Recognition: unknown
Uncountably many conditionally inaccessible decisions exist in every finite probability space
Pith reviewed 2026-05-08 02:39 UTC · model grok-4.3
The pith
In every finite probability space, uncountably many objective probabilities p* exist for which uncountably many utility pairs yield decisions that remain inaccessible under conditioning from any subjective p.
A machine-rendered reading of the paper's core claim, the machinery that carries it, and where it could break.
Core claim
The central claim is that for any probability p on a finite space there exist uncountably many probabilities p* for each of which there exist uncountably many pairs of utility functions representing decisions that are conditionally p-inaccessible. A decision is conditionally p-inaccessible when the action that maximizes expected utility calculated with p* cannot be recovered as the maximizer when the same utilities are evaluated with the conditional probability obtained by conditioning p on partial evidence about the value of p*.
What carries the argument
Conditional p-inaccessibility: the property that a utility-maximizing decision under p* cannot be reproduced when expectations are recomputed with the Jeffrey conditional probability obtained by conditioning the agent's subjective p on partial information about p*.
Load-bearing premise
The definition of conditional p-inaccessibility is well-posed and the constructions used to produce the uncountable families remain valid inside standard finite probability spaces equipped with real-valued utility functions.
What would settle it
Exhibit one finite probability space together with a probability p such that the set of p* admitting even a single pair of utilities that produce a conditionally p-inaccessible decision is at most countable.
read the original abstract
In a recent paper \cite{Redei-Jing2026} the notion of conditional $p$-inaccessibility of a decision based on utility maximization was defined and examples of conditionally $p$-inaccessible decisions were given.

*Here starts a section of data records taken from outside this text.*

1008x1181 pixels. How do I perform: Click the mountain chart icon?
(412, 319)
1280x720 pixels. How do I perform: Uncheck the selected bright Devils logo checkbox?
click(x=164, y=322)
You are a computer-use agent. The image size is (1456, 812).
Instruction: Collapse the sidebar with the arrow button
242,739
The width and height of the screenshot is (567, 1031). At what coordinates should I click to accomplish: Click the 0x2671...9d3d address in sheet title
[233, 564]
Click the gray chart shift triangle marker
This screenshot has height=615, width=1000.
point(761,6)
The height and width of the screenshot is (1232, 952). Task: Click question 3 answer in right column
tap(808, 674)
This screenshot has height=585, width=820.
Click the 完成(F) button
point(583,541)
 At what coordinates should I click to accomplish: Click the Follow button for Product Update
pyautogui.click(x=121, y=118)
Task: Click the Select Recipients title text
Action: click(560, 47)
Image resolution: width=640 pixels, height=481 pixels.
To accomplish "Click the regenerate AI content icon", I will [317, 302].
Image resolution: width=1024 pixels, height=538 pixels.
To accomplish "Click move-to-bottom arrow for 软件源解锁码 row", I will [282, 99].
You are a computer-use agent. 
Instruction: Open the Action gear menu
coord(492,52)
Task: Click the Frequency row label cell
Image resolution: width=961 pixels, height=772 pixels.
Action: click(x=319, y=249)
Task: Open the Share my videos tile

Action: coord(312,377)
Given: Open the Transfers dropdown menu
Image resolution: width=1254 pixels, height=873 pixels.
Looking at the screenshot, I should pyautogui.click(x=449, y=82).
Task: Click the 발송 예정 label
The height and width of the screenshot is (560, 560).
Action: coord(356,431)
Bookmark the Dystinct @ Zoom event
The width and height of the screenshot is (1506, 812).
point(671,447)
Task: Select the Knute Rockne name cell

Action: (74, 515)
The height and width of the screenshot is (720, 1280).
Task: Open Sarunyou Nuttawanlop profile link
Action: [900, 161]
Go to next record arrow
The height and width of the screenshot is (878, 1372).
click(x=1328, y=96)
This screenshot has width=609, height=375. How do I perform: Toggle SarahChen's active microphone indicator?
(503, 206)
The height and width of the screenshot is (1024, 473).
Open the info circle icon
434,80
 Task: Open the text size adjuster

The conditional inaccessibility of a decision based on maximizing utility calculated by a probability measure $p^*$ expresses that the decision cannot be obtained if the expectation values of the utility functions are calculated using the (Jeffrey) conditional probability measure obtained by conditioning $p$ on partial evidence about the probability $p^*$ that determines the decision. The paper \cite{Redei-Jing2026} conjectured that conditionally $p$-inaccessible decisions exist in some probability spaces having arbitrary large finite number of elementary events. In this paper we prove that for any $p$ in any finite probability space there exist an uncountable number of probability measures $p^*$ for each of which there exist an uncountable number of pairs of utility functions that represent conditionally $p$-inaccessible decisions. If $p^*$ is an objective probability determining objectively good decisions and $p$ is the subjective probability determining a rational decision of a decision making Agent, the result says that there is an enormous number of decision situations in which the Agent's subjective probability prohibits the Agent's informed rational decision to be objectively good.
Editorial analysis
A structured set of objections, weighed in public.
Referee Report
Summary. The paper proves that for any probability measure p on any finite sample space, there exist uncountably many probability measures p* such that for each p* there exist uncountably many pairs of real-valued utility functions (u, u*) realizing conditionally p-inaccessible decisions. Conditional p-inaccessibility means that the argmax of expected utility under p* differs from the argmax obtained by taking the Jeffrey conditional of p on partial information about p*. The proof supplies an explicit parametrization of p* by a real perturbation parameter in an open interval inside the probability simplex, and for each such p* a corresponding continuum of utility pairs.
Significance. If the result holds, it establishes a strong, uniform existence statement: every finite decision problem admits continuum-many objective probabilities p* and continuum-many utility pairs for which subjective updating via Jeffrey conditioning on evidence about p* blocks access to the objectively optimal decision. The explicit, finite-dimensional construction (perturbations within the standard simplex, no non-standard analysis or heavy choice principles) is a notable strength, as it yields concrete, falsifiable examples and directly confirms the conjecture from the cited 2026 work. This has potential implications for decision theory, highlighting systematic gaps between subjective rationality and objective optimality in finite settings.
major comments (2)
- [§3] §3 (main construction): the argument that the Jeffrey conditional of p on the chosen partial information about p* produces a strictly different argmax relies on the specific form of the perturbation and the support of the evidence event; a fully expanded verification that this difference holds for all utility pairs in the parametrized family (rather than for generic utilities) would make the load-bearing step fully transparent.
- [§2] §2 (application of the definition): although the construction is said to satisfy the definition of conditional p-inaccessibility exactly as stated in Rede i-Jing 2026, the manuscript does not re-state the definition or verify the key property (different argmax under the conditional) inside the present text; because the entire existence claim rests on this imported notion, a self-contained recap of the definition plus a one-paragraph check that the constructed pairs meet it would eliminate any dependence on external reading.
minor comments (3)
- [References] The citation to Rede i-Jing 2026 should include the full title, journal or arXiv identifier, and year to allow readers to locate the source definition without ambiguity.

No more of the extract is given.